F'lar waited until he saw F'nor on brown Canth wheel up and over the protecting lip of the Weyr, followed by several green riders of the wing.

"We'll know soon enough," he remarked. He turned his head thoughtfully eastward, an unpleasant smile touching the comer of his mouth briefly. Lessa, too, glanced eastward where, to the knowing eye, the faint spark of the Red Star could be seen, even though the sun was full up.

"The loyal ones will be protected," F'lar muttered under his breath, "when the Red Star passes."

How and why they two were in accord in they unpopular belief in the significance of the Red Star Lessa did not know. She only knew that she, too, recognized it as Menace. It had actually been the foremost consideration in all F'lar's arguments that she leave Ruatha and come to the Weyr. Why he had not succumbed to the pernicious indifference that had emasculated the other dragonmen she did not know. She had never asked him-not out of spite, but because it was so obvious that his belief was beyond question. He knew. And she knew.

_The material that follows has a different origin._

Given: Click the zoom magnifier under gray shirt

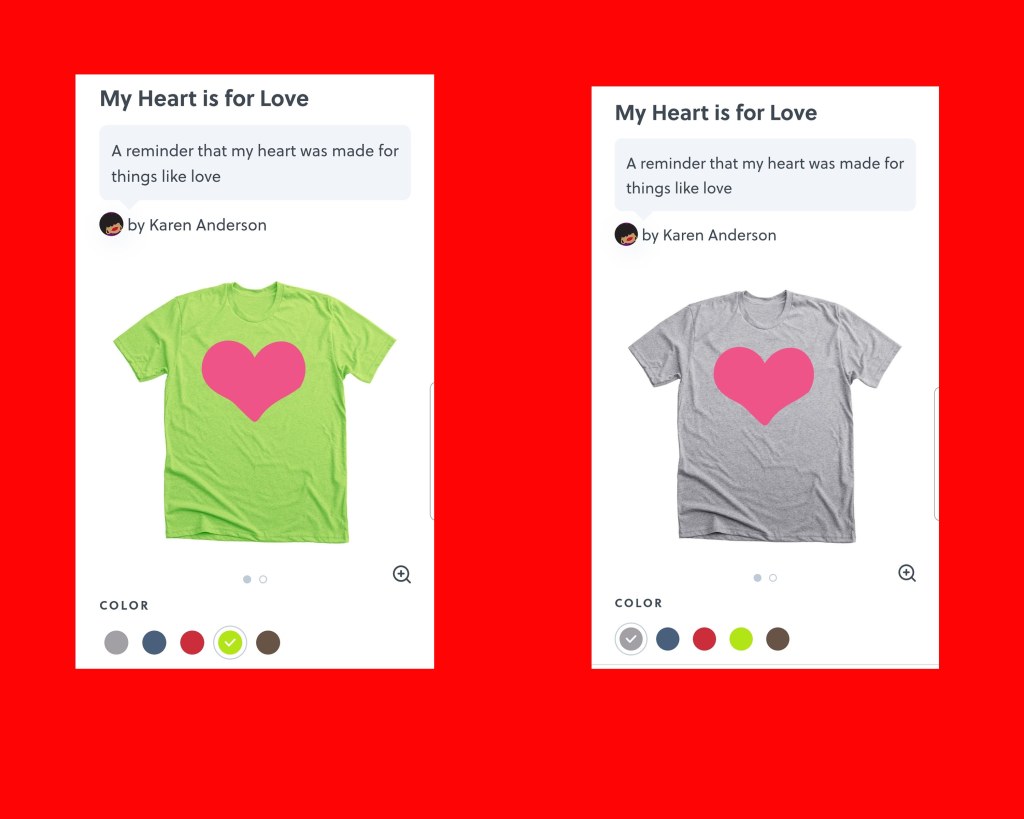Looking at the screenshot, I should (907, 573).

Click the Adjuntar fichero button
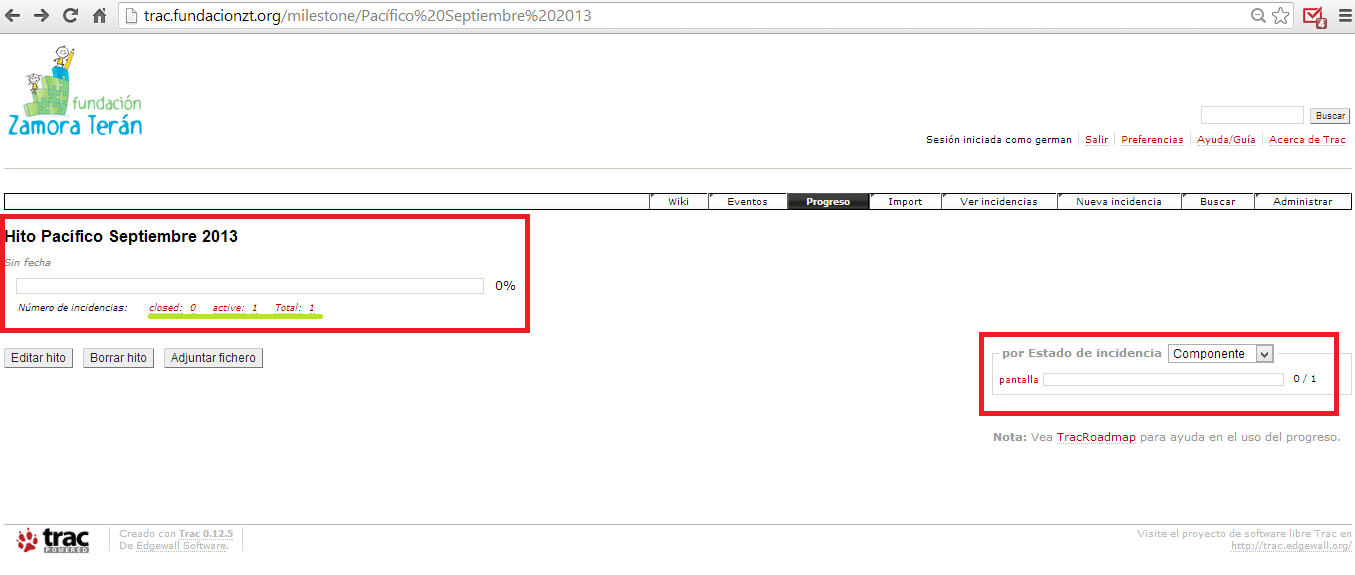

And occasionally that knowledge must stir in the dragons. At dawn, as one, they stirred restlessly in their sleep-if they slept-or lashed their tails and spread their wings in protest if they were awake. Manora, too, seemed to believe. F'nor must. And perhaps some of F'lar's surety had infected his wingriders. He certainly demanded implicit obedience to tradition in his riders and received it, to the point of open devotion.

Ramoth emerged from the lake and half-flapped, half-floundered her way to the feeding grounds. Mnementh arranged himself at the edge and permitted Lessa to seat herself on his foreleg. The ground away from the Bowl rim was cold underfoot.